Bangkok Post

THE PERFECT PIE FOR SAD-LOOKING BERRIES

A delicious recipe that gives those squashed, unappetisi­ng stragglers a chance to shine

- By Melissa Clark

I’d never cook a perfect pint of raspberrie­s. Eating them raw really is the best way to appreciate their sweet-tart charm. But those sad-looking berries squashed on the way home from the farmers market? Baking them into a pie might be their last chance to shine before the compost bucket beckons. Raspberrie­s can find a place in practicall­y any sweet pie, but they go especially well with succulent peaches, which have a mellowness that tames the berries’ acidity.

Berries with a similar tang, like strawberri­es and blackberri­es, will also work nicely, though you can just as easily use the plump blueberrie­s that ended up at the bottom of your tote bag under some potatoes. Just add a squeeze of lemon or lime juice to perk them up.

As for the peaches, the question of peeling inevitably arises whenever I add them to a pie. I don’t mind the peels, so I leave them on. But if fuzz gets you down, take it off with a paring knife or vegetable peeler. Or substitute smooth-skinned nectarines. In any case, use the juiciest fruit you can find. I like to buy my stone fruit a few days before making my pie, giving everything a chance to ripen.

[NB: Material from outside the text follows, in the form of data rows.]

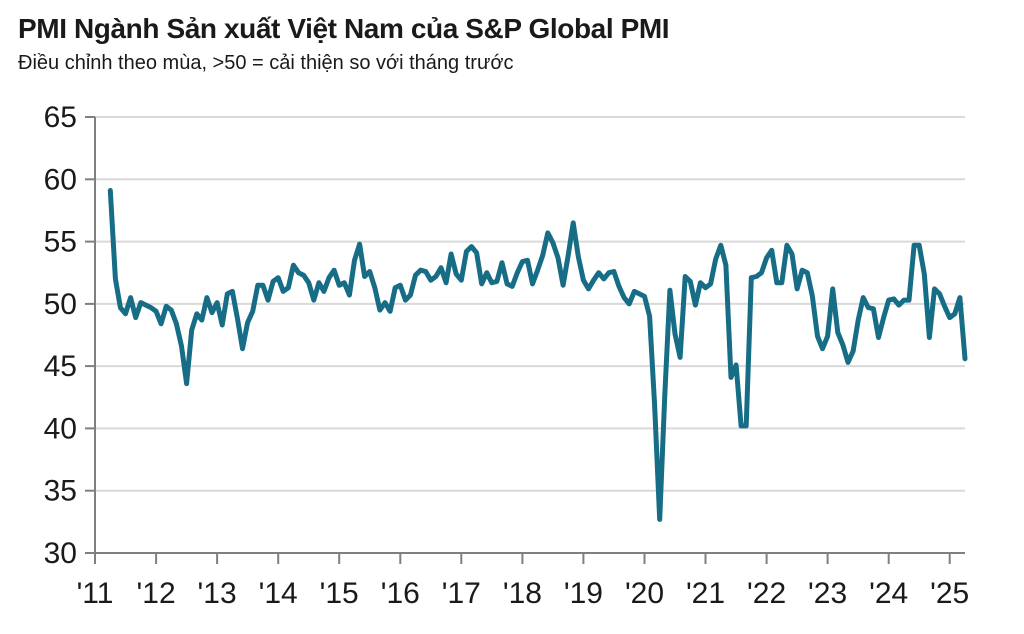 The width and height of the screenshot is (1024, 634). Describe the element at coordinates (60, 180) in the screenshot. I see `y-tick-label-60: 60` at that location.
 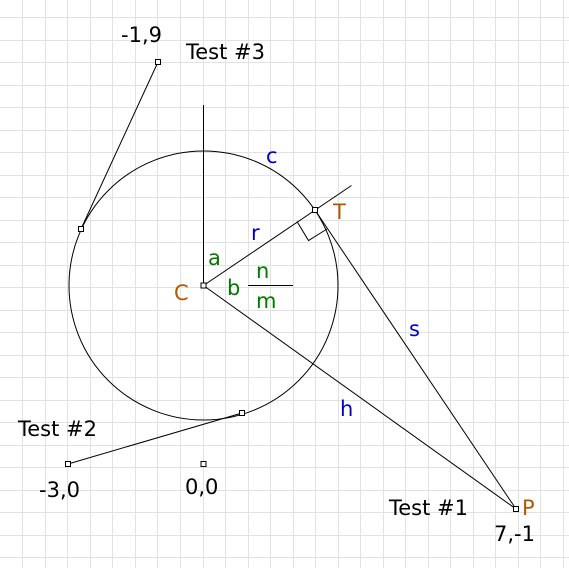 What do you see at coordinates (272, 156) in the screenshot?
I see `arc-label: c` at bounding box center [272, 156].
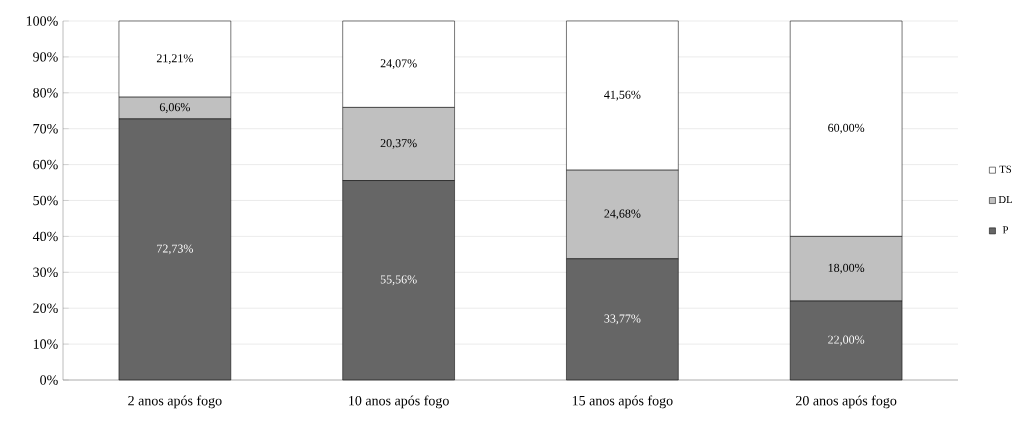 The image size is (1031, 429). I want to click on y-tick-label: 60%, so click(46, 164).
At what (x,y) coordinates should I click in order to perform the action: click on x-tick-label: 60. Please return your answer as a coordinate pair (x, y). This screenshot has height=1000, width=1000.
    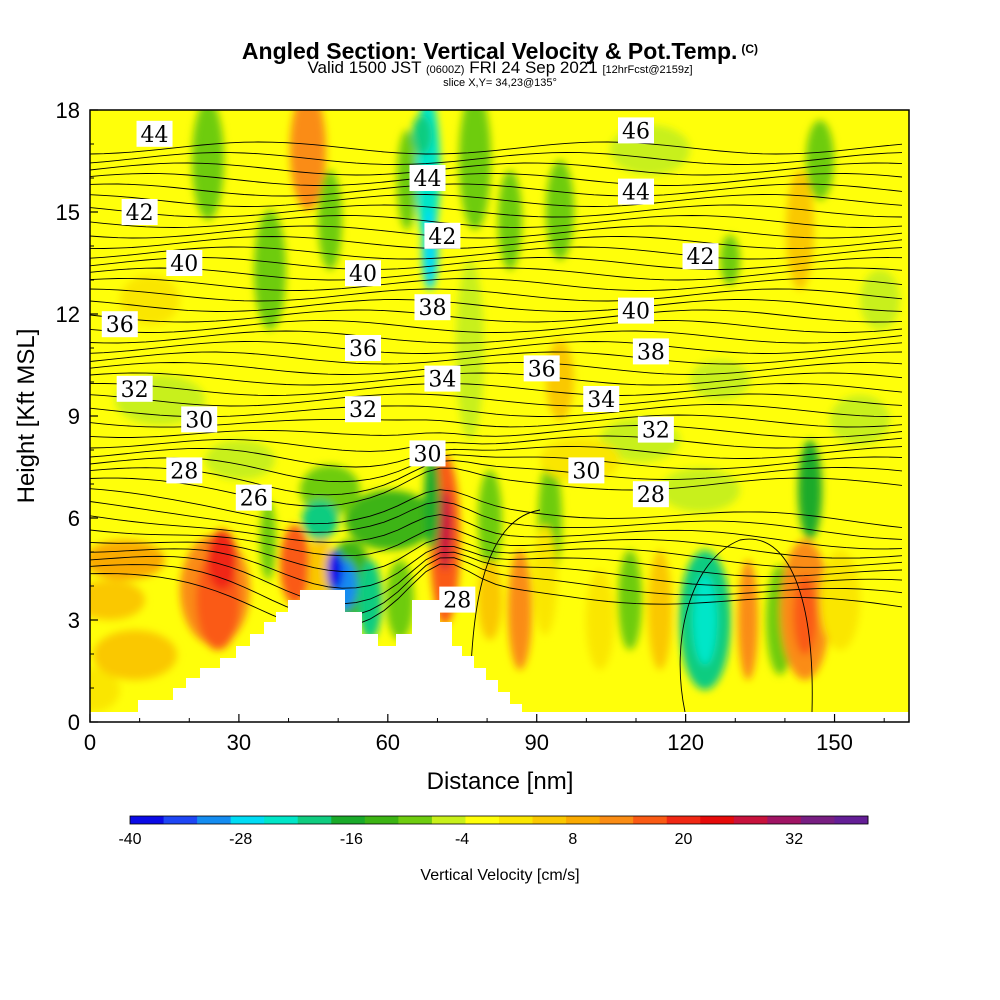
    Looking at the image, I should click on (388, 742).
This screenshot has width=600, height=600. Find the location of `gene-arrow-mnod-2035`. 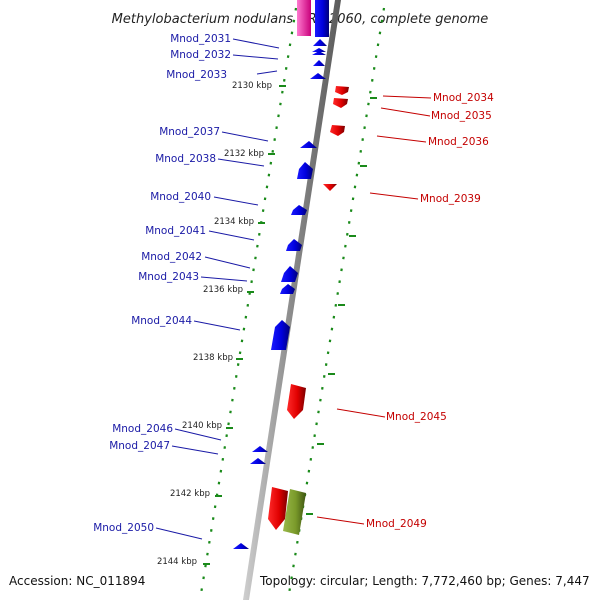

gene-arrow-mnod-2035 is located at coordinates (340, 103).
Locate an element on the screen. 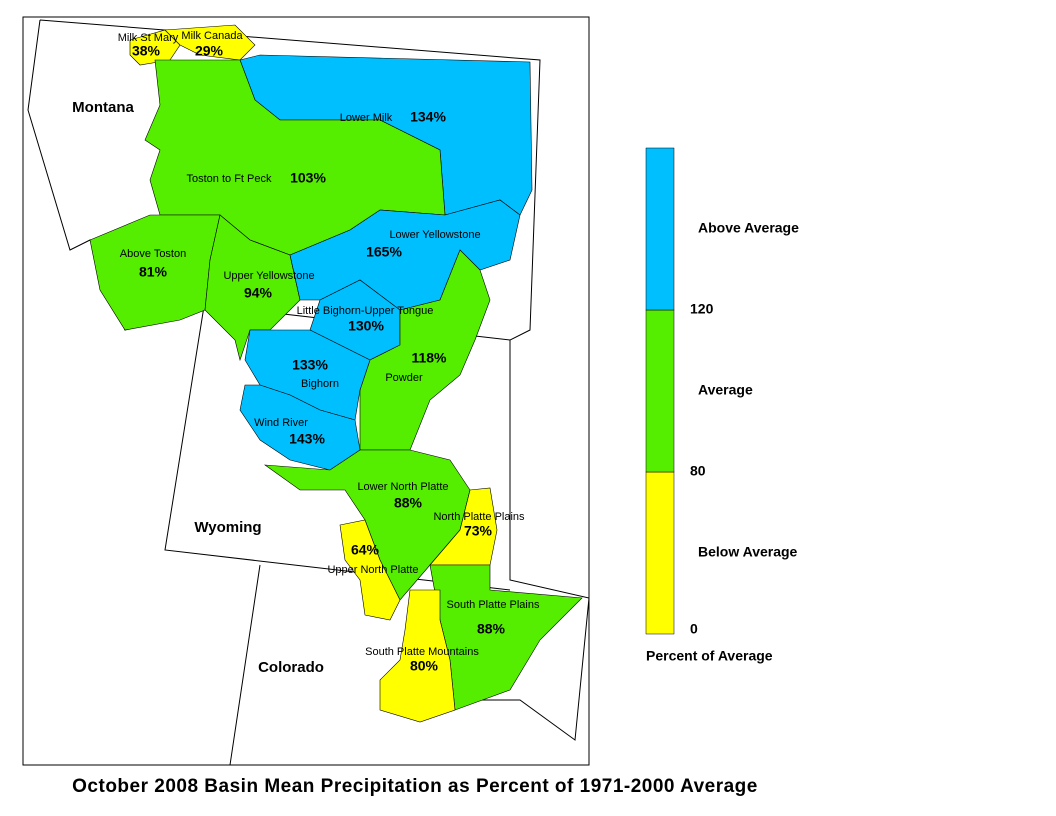 The width and height of the screenshot is (1056, 816). basin-value: 81% is located at coordinates (154, 272).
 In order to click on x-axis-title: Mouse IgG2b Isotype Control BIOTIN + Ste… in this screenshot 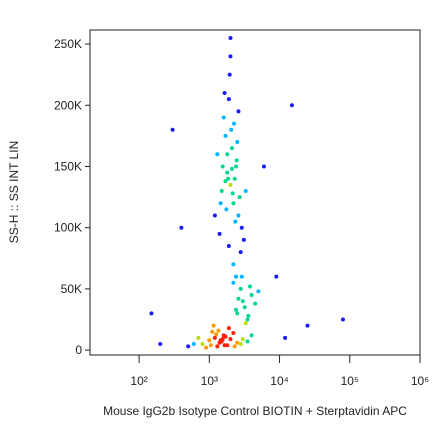, I will do `click(255, 411)`.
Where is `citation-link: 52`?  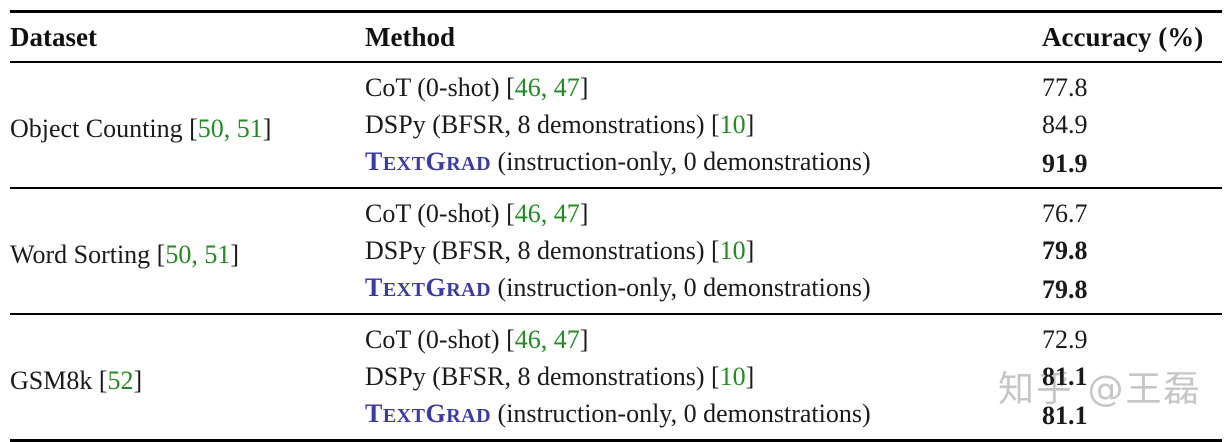
citation-link: 52 is located at coordinates (120, 380).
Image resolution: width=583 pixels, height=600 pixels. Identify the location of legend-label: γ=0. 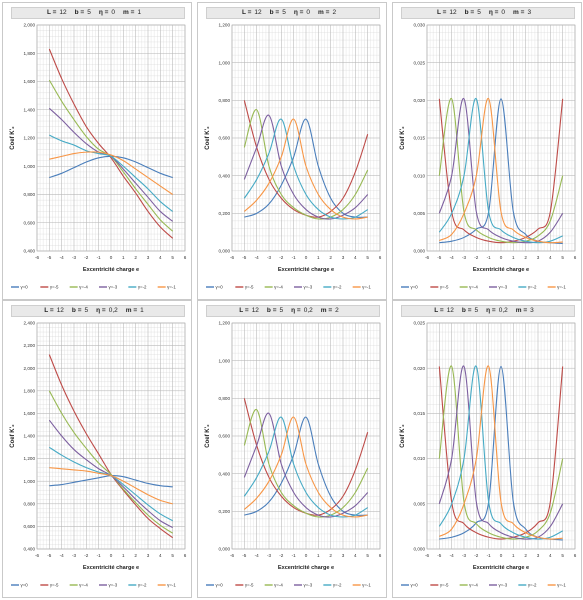
(220, 586).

Another thing you can do a few days in advance is make the pie dough. After baking pies out of cookbooks by Stella Parks and Erin McDowell, I’ve been skipping the food processor and using my hands, delighting in the excuse to plunge my fingers into a bowl of butter and flour. I find I get a slightly flakier result without a machine, which can over-process the butter. But feel free to use your favorite pie dough recipe, or a good brand of store-bought dough, preferably one made with butter.

A raspberry’s character can be ephemeral when baked into a pie, so I add a little raspberry jam to the filling in place of some of the sugar. The jam adds both sweetness and depth of flavour. It’s not a loud presence, but it subtly enhances what’s there.

Then I keep the other seasonings delicate: a touch of lemon zest, a sprinkle of nutmeg and a little brown sugar, just enough to round things out. Fresh summer fruit — even raspberrie­s on their very last legs — won’t need much help.